Ja, zum Beispiel den vorhin erwähnten Bustransport der Kinder mit Behinderung hierher, bei dem wir auch Hilfsgüter mitgeschickt haben. Dass wir den Transport dieser Menschen organisieren und begleiten konnten, treibt mir fast die Tränen in die Augen. Wenn ich ihn nachher sehe, werde ich den Leiter dieser Einrichtung erst einmal coronakonform umarmen und mich einfach freuen.

Unsere Partnerorganisationen kümmern sich sehr liebevoll und familiennah um die Menschen. Dennoch fehlten schon bisher finanzielle Mittel und teilweise auch Wissen über Behinderungen. Ich habe selbst schon in Serbien gearbeitet. Dort haben wir uns zum Beispiel einmal um einen Jungen mit einer schweren geistigen Behinderung gekümmert. Weil er in einem sehr kleinen Haus, einer Art Hütte, lebte und dort wie in einem Käfig eingesperrt war, hat er immer wieder Anfälle bekommen. Wir haben ihn medizinisch versorgt und ihn betreut. Ähnliche Fälle erleben wir an vielen Orten in Osteuropa. Die Menschen dort sind häufig überfordert, wissen nicht, wie sie mit solchen Situation umgehen sollen und haben insgesamt kaum Kapazitäten, sich darum zu kümmern. Als etablierte Organisation mit professionellen Strukturen können wir anderen Organisationen helfen, indem wir ihnen unser Wissen und unsere Informationen zur Verfügung stellen.
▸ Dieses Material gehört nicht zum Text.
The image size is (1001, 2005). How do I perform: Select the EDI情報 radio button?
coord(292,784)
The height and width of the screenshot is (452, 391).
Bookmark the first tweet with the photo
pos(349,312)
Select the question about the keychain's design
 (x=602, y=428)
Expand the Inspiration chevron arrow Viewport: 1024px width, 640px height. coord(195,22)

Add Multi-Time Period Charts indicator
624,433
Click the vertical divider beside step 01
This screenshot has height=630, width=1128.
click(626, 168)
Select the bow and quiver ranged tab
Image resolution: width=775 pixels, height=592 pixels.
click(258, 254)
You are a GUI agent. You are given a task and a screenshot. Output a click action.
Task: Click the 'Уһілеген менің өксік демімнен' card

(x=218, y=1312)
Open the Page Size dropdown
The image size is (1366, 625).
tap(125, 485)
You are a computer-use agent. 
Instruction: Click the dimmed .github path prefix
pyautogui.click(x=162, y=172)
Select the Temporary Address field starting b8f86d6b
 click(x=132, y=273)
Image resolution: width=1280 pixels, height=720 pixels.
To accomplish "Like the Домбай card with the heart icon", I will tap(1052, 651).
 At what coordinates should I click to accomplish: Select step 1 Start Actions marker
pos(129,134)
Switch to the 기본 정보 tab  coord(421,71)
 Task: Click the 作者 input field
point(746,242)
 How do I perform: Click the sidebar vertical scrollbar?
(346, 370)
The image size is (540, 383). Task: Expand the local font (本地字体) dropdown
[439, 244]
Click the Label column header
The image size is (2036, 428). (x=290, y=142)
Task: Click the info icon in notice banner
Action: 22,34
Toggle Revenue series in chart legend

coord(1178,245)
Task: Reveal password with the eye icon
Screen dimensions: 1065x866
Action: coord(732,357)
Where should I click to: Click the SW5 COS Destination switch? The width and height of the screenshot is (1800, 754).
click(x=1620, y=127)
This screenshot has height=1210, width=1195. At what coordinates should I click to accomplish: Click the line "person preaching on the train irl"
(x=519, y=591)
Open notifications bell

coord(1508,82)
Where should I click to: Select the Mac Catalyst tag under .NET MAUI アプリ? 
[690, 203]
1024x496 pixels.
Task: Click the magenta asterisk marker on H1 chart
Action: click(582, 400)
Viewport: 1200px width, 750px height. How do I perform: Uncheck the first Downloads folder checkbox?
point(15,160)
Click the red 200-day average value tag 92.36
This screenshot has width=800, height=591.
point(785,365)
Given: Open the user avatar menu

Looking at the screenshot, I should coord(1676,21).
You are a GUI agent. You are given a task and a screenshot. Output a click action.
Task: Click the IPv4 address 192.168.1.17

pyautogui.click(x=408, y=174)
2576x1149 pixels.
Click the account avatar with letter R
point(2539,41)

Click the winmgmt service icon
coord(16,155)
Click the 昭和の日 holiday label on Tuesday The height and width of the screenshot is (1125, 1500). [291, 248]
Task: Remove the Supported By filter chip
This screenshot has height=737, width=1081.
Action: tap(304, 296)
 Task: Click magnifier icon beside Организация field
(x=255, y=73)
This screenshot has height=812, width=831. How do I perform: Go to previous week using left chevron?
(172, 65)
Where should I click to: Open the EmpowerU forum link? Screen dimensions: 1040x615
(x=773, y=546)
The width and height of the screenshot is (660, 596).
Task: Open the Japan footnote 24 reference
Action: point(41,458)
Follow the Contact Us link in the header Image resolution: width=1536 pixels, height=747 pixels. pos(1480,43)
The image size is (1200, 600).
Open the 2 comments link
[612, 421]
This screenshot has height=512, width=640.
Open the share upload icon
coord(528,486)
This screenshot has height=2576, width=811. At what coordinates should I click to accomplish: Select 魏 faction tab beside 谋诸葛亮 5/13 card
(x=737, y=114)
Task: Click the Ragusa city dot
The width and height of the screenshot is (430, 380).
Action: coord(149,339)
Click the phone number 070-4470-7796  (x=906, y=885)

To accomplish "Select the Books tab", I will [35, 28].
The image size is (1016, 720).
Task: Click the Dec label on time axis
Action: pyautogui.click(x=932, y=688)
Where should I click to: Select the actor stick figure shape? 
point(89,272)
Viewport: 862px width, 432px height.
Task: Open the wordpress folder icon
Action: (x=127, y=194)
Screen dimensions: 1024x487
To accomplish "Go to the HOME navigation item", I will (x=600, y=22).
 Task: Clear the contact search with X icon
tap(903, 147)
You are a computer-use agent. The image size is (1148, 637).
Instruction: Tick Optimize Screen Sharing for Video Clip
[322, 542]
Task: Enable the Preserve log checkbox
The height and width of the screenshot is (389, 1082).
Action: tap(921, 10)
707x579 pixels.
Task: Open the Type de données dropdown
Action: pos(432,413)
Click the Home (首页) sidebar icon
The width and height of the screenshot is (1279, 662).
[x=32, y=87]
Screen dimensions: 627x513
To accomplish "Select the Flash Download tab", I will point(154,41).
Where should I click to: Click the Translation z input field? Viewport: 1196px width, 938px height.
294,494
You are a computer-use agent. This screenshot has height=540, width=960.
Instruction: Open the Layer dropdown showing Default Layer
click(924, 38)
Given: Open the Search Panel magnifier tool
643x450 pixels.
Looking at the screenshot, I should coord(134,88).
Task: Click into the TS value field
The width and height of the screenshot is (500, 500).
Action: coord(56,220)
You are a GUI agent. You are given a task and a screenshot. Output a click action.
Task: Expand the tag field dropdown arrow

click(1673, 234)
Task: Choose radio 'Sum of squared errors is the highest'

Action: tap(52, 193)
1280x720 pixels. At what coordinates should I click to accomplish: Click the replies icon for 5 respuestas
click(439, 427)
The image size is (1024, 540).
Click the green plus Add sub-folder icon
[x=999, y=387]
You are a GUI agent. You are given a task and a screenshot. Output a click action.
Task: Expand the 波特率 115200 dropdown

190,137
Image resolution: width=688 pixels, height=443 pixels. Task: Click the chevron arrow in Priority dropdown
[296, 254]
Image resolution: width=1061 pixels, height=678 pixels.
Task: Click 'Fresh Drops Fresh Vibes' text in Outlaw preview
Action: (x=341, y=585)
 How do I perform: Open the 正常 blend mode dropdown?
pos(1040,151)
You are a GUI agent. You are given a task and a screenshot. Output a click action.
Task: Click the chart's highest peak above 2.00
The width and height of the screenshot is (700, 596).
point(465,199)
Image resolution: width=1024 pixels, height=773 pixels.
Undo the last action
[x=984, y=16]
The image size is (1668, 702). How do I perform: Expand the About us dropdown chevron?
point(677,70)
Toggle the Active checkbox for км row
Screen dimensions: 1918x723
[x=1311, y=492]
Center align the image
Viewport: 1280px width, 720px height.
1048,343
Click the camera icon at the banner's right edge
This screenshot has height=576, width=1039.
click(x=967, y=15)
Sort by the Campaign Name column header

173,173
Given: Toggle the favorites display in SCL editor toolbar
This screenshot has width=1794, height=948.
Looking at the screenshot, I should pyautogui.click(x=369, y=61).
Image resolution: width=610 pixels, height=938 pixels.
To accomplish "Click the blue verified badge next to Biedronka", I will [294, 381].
Wie können Münchner Ärzt*innen unterstützen?

Natürlich sehr gerne durch Geldspenden. Sachspenden sind in großen Mengen willkommen, sollten aber vorher mit uns abgesprochen werden. Alle, die als Einsatzkraft im Ausland helfen möchten, müssen ein spezielles Training durchlaufen und registriert werden. Das geht leider nicht so schnell. Daher verweise ich auf die Allgemeinverfügung des Gesundheitsministers, dass die Bundesregierung die ärztliche und medizinische Versorgung hier und vor Ort unterstützt. Wir geben gerne Anfragen von Partnern weiter, können aber derzeit nur Menschen aus unserem bereits bestehenden Pool dorthin schicken.

Haben Sie Botschaften an die Münchner Ärzt*innen?

Aktuell ist auch die Unterstützung der Geflüchteten, hier Ankommenden, wichtig. Die Expertise von Ärzt*innen wird dringend gebraucht. Es ist wichtig, dass Ärzt*innen zusammenstehen – ob sie sich nun in andere Initiativen einbringen oder Ressourcen zur Verfügung stellen. Die geflüchteten Menschen sind für jede Unterstützung sehr dankbar. Das sollte uns alle motivieren, unseren Beistand zu leisten, in welcher Form auch immer. Auch als Menschheit ist es unsere Aufgabe, in Krisen als gute Nachbar*innen zusammenzustehen.

Wie blicken Sie in die Zukunft?

Egal, wie schlimm eine Not ist: Im Vertrauen auf Gott muss man immer auf das Beste hoffen und gleichzeitig mit dem Schlimmsten rechnen. In dieser Situation bereiten wir uns auf alles vor. Ich hoffe, dass Gespräche zu einer Verbesserung der Lage führen, befürchte aber, dass uns dieser Konflikt noch weiter beschäftigen wird. Wir müssen uns daher intelligent vorbereiten, sinnvolle Hilfe zu leisten, jede*r an seinem oder ihrem Platz. Diejenigen, die Friedensgespräche führen, sollten sich demütig dafür einsetzen, dass der Konflikt zu einem Ende kommt. Gleichzeitig dürfen russische Mitbürger*innen in Deutschland nicht angegriffen werden. Das Zeichen muss vielmehr sein: Wir reden miteinander und stellen uns zusammen gegen Krieg und Leid.